• _Given exercise A_
According to the forum discussion about retiring a blog, how many of the existing posts have had more than 10 organic clicks in the last 12 months?
[START OF Supplied text]
We have a website with great potential for a strong content/blog strategy.

Our team knows what needs to be done to provide real value for the target audience.

However, the website's current blog features ~50 posts that are low-value fluff. Looking at metrics alone only 4 posts have had >10 organic clicks in the last 12 months - and not a single post ranks for a keyword relevant to their product + service offerings. Internal linking is also non-existent... there is no pillar page / subtopic cluster structure (which is the strategy going forward).

Currently, I am doing an audit of all existing posts, based on the lack of value-added content for the reader and metrics showing they have no value - learning towards "retiring" (deleting) the entire existing blog.

Has anyone dealt with a situation like this before?

My concern is that even though the content provides no value on paper, removing all of it could hurt the site's rankings overall.

Although the blogs themselves don't rank for anything, the homepage ranks top #5 for a handful of valuable terms.

One idea is tossing a no-index on the entire blog and seeing what happens to homepage rankings.

Curious about some other expert insight on this.
 
Great question and topic!

I don't see any issue in deleting old blog posts, granted you 301 redirect them to the most relevant page on your site (whether the homepage, blog hub page, a service page, location page etc). I would hesitate to just add a no-index tag, especially if the overall goal is to clean up the blog pages. A no-index tag is just a "suggestion" to Google and doesn't guarantee the pages fall out of Google's index. It will take more time to redirect the URLs but I think it's worth it in the end and provides more value overall, especially if these blog pages happen to have any links pointing to them (sounds like they do not though).

Either way I don't think it would hurt rankings for the homepage - unless there are internal links on the homepage pointing to any of the blog pages you are 301ing or no-indexing. If thats the case, remove those links before doing anything.
 
Great question and topic!

I don't see any issue in deleting old blog posts, granted you 301 redirect them to the most relevant page on your site (whether the homepage, blog hub page, a service page, location page etc). I would hesitate to just add a no-index tag, especially if the overall goal is to clean up the blog pages. A no-index tag is just a "suggestion" to Google and doesn't guarantee the pages fall out of Google's index. It will take more time to redirect the URLs but I think it's worth it in the end and provides more value overall, especially if these blog pages happen to have any links pointing to them (sounds like they do not though).

Either way I don't think it would hurt rankings for the homepage - unless there are internal links on the homepage pointing to any of the blog pages you are 301ing or no-indexing. If thats the case, remove those links before doing anything.

Thanks for your response!

The only ones in the "delete" bin provide no valuable user content, have 0 organic clicks, 0 GA4 views, have 0 backlinks, and rank for 0 keywords in the past 12 months.

Sounds like we should still 301 redirect them - does it matter if the 301 target is not relevant to the post topic?

Seems like any of the 301s on the "delete" content would be either the homepage or blog archive.
[END OF Supplied text]
[START OF Stored rows]
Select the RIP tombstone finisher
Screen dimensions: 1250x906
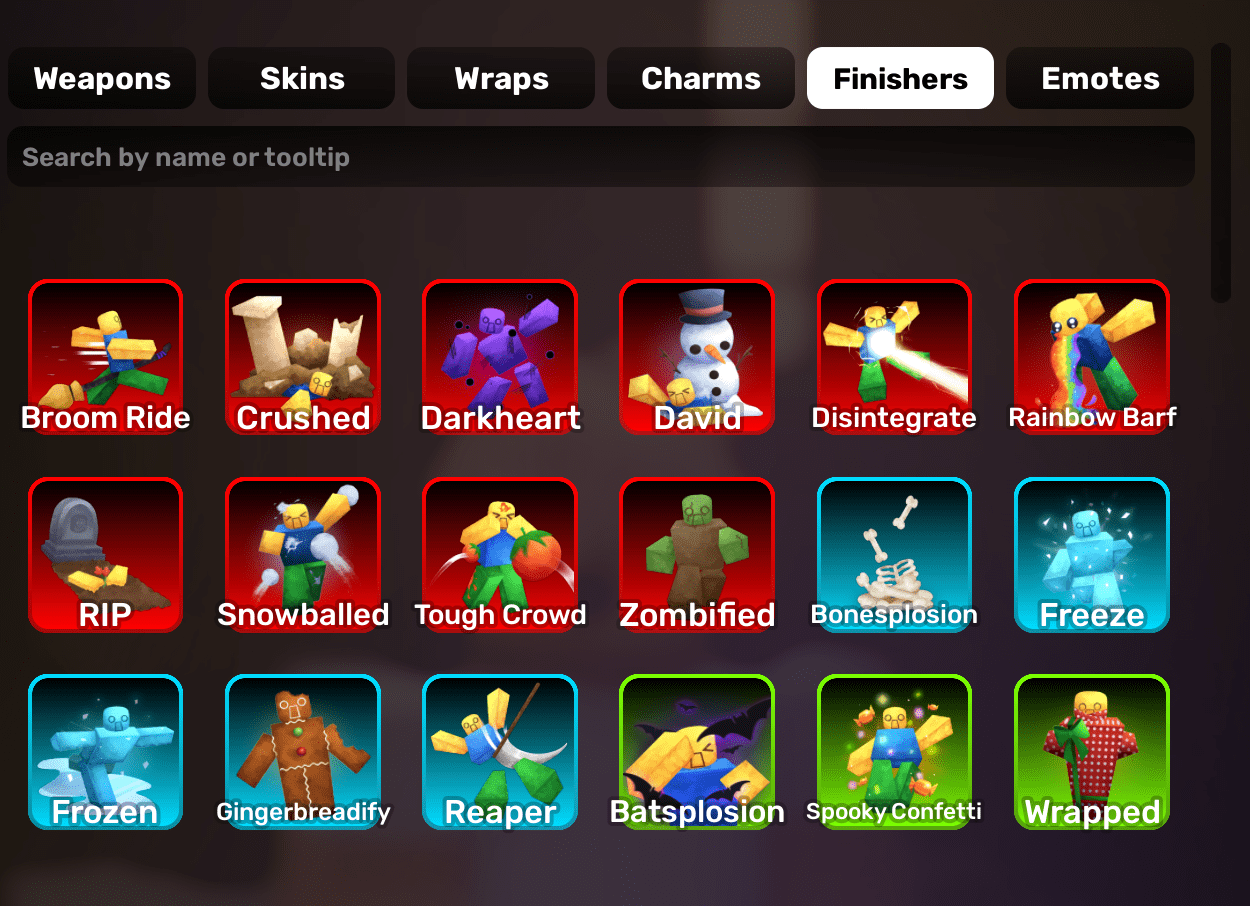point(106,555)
[END OF Stored rows]
[START OF Stored rows]
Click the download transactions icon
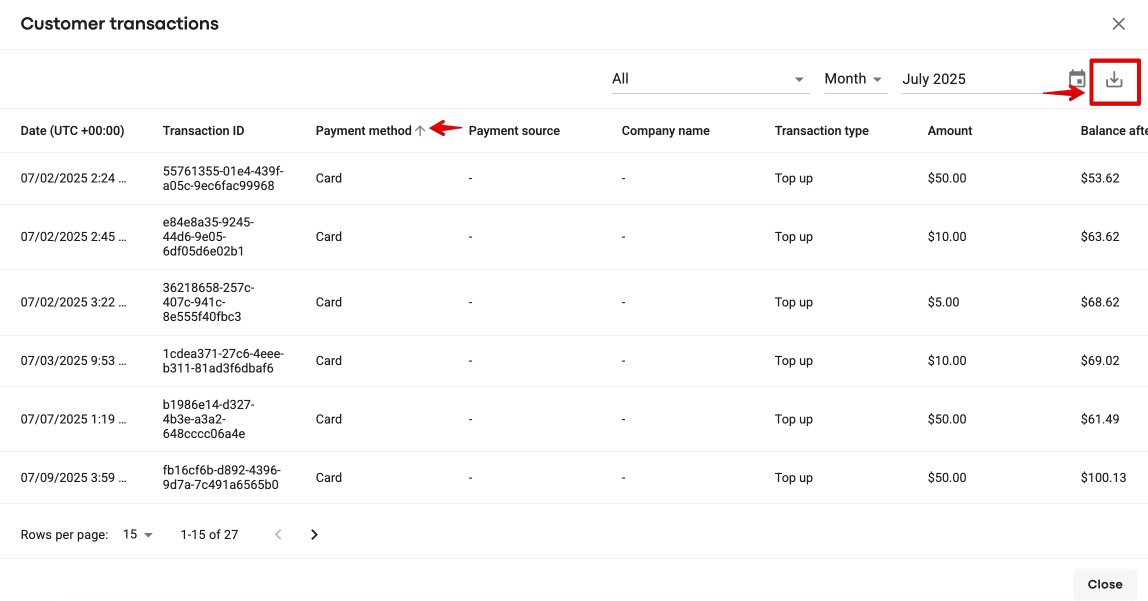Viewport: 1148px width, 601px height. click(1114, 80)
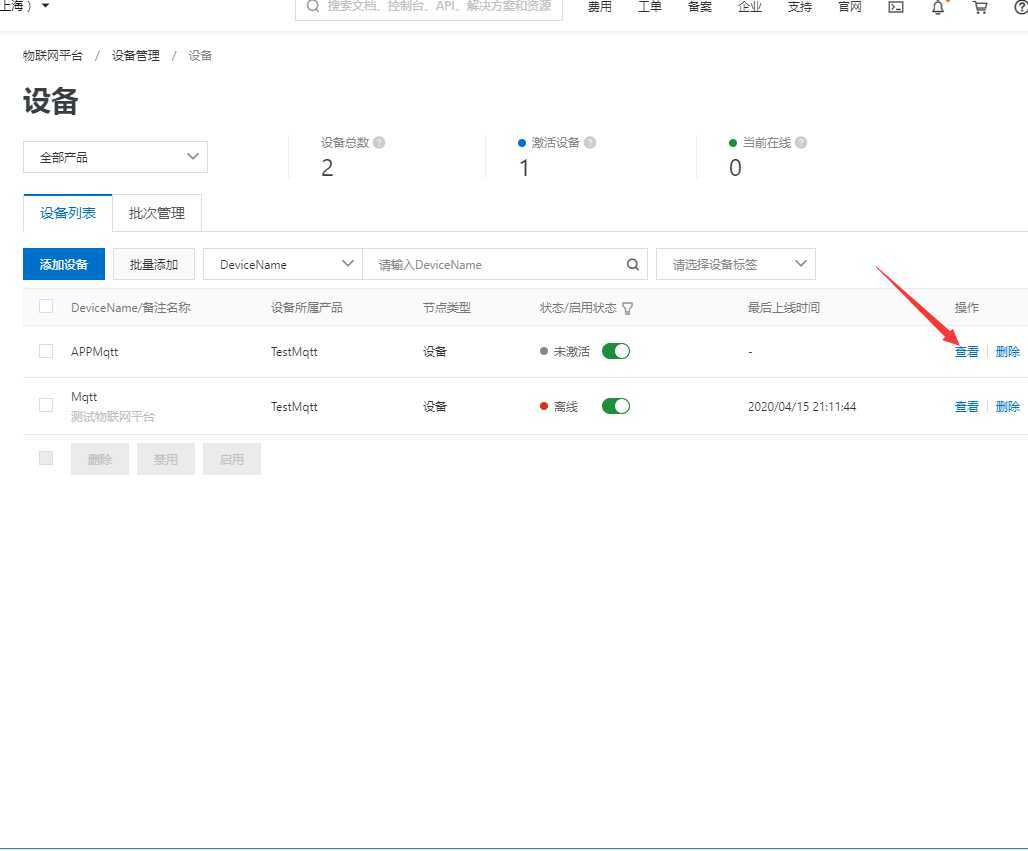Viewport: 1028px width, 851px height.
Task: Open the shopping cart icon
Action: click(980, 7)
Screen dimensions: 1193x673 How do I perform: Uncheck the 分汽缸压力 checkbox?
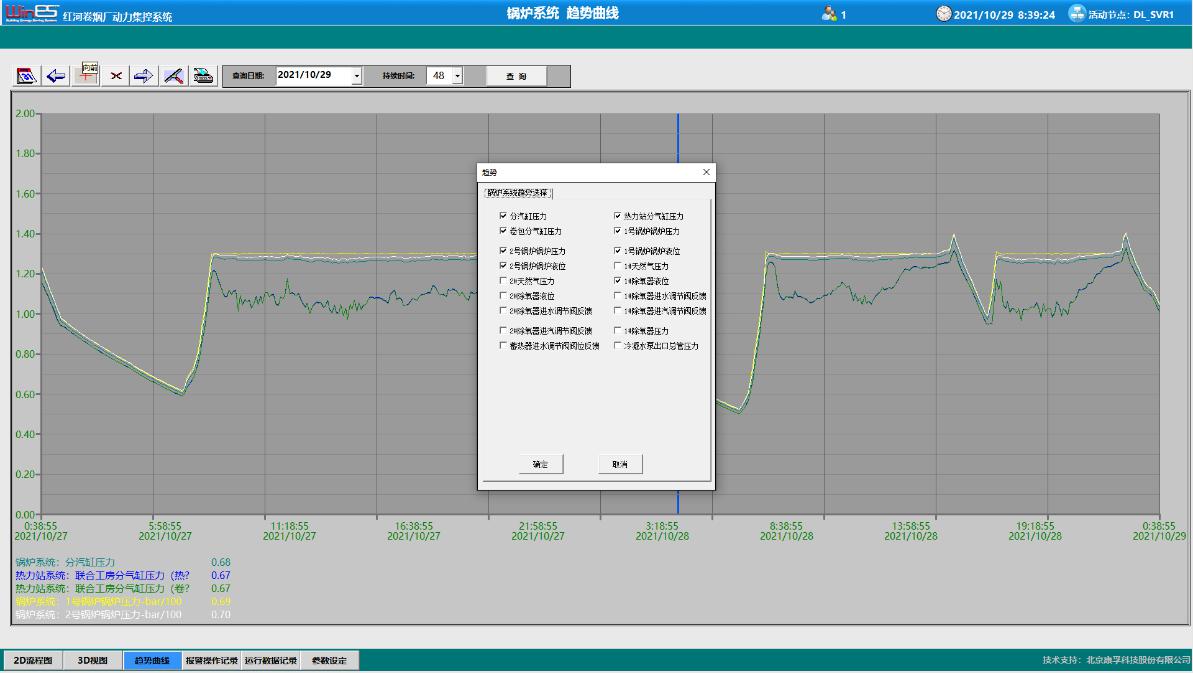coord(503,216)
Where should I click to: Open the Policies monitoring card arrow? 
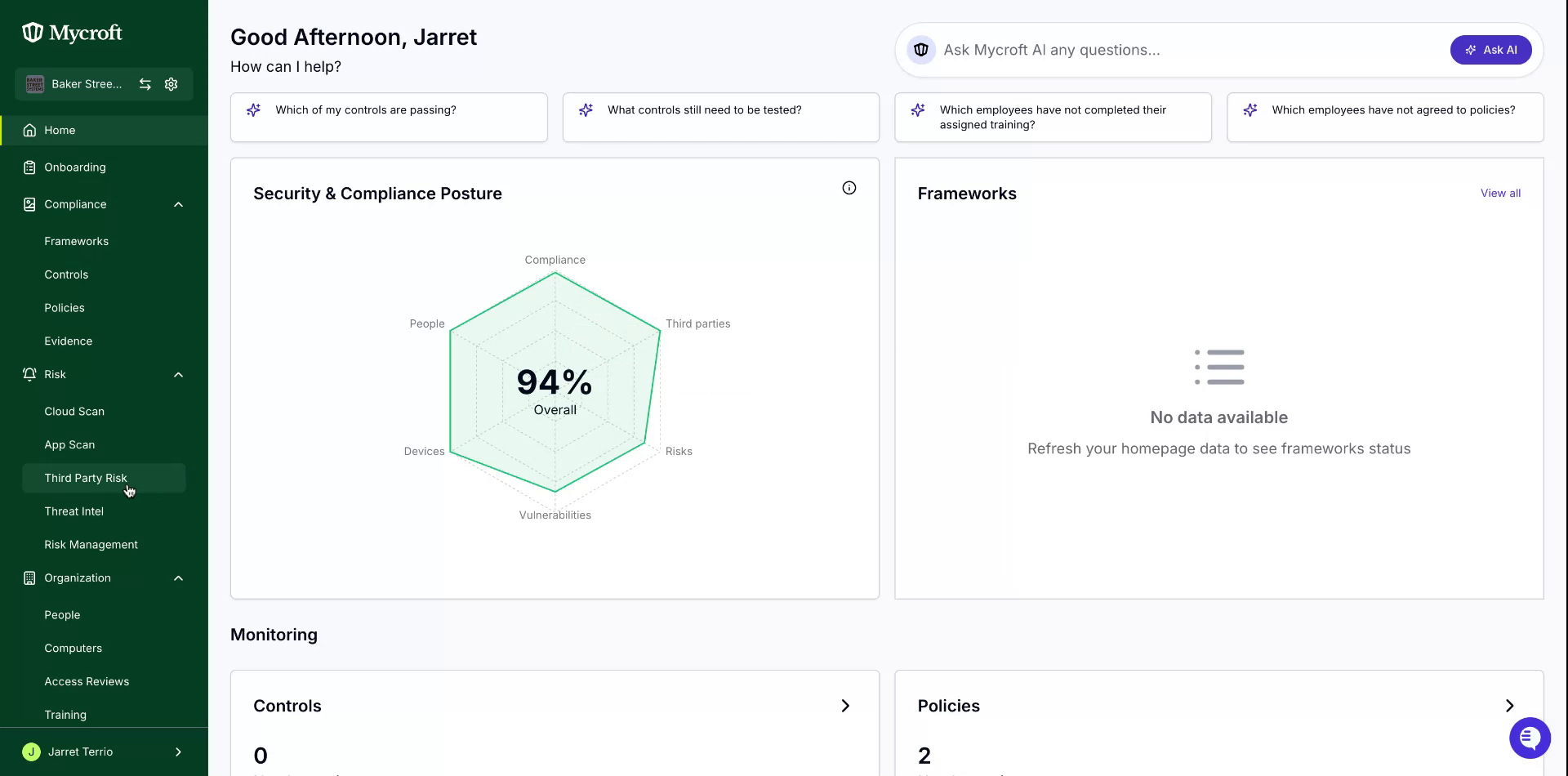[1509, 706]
[END OF Stored rows]
[START OF Stored rows]
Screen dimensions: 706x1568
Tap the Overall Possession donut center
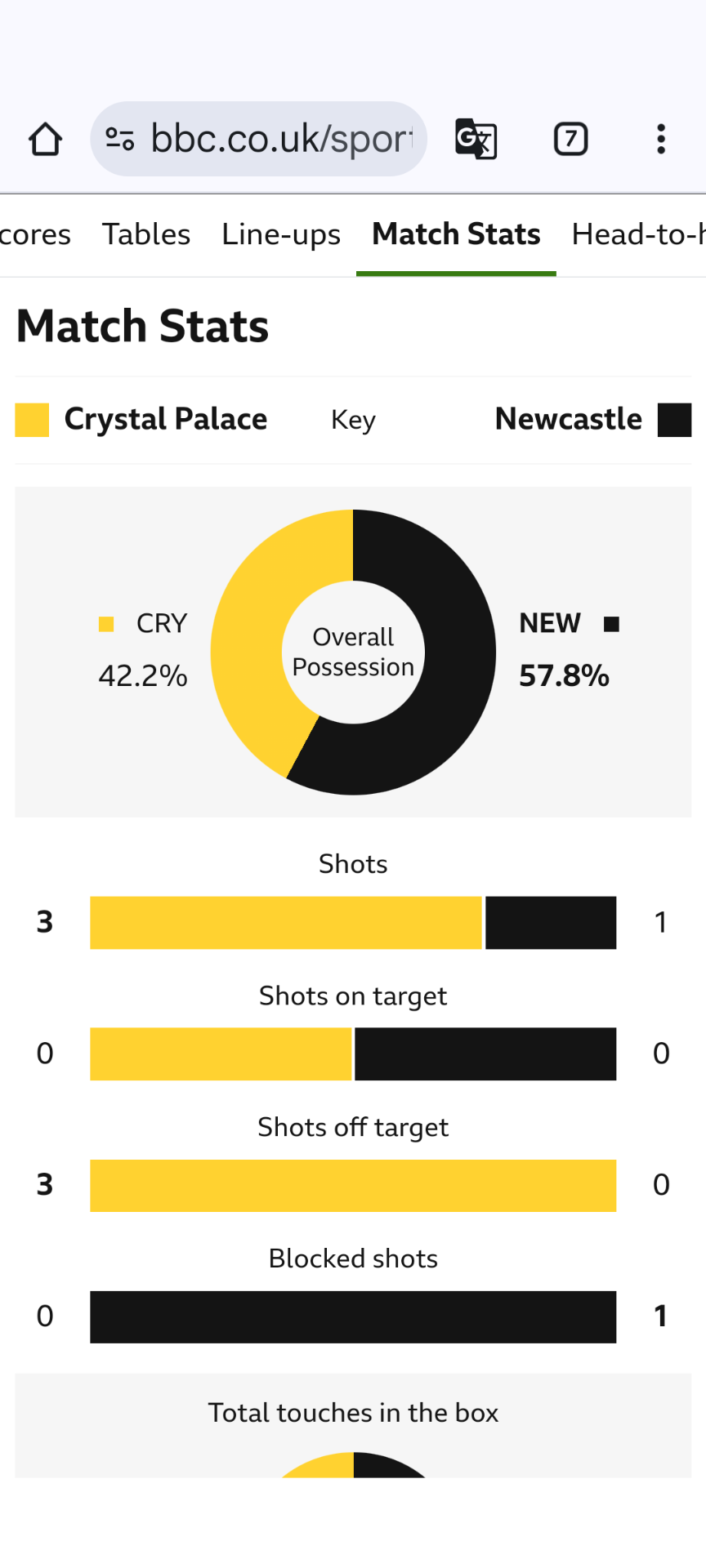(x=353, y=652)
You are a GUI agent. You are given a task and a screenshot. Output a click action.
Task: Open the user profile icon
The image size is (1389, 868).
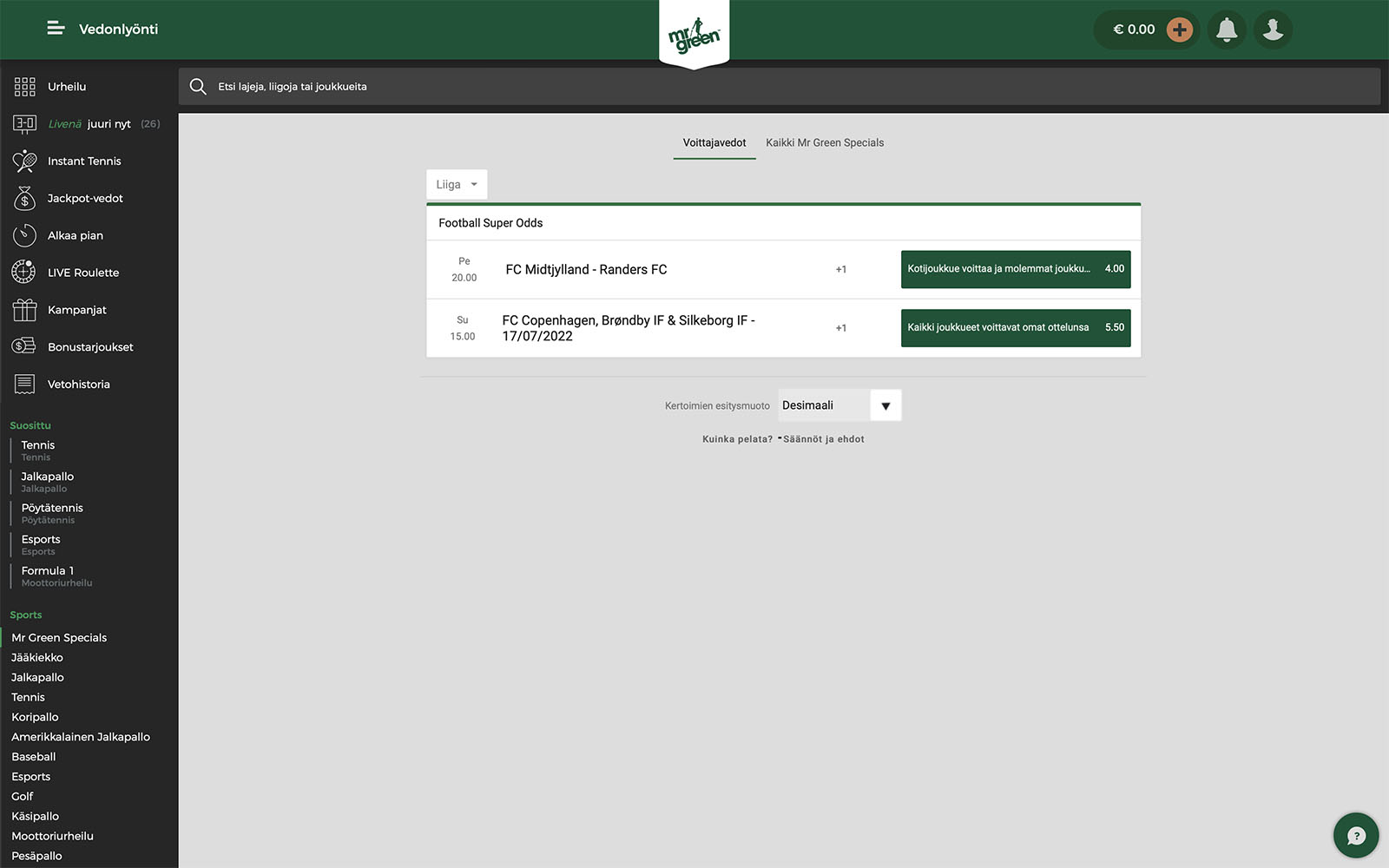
[END OF Stored rows]
• _Given exercise B_
Please rewrite the stretch of records from the line containing "Screen dimensions: 1193x673" through the line containing "[1509, 706]", changing "monitoring card" to "status card" and keeping everything else the same. Omit the pictures.

• _Worked answer A_
Four posts.

• _Worked answer B_
Screen dimensions: 1193x673 How do I perform: Uncheck the 分汽缸压力 checkbox?
coord(503,216)
Where should I click to: Open the Policies status card arrow? 
[1509, 706]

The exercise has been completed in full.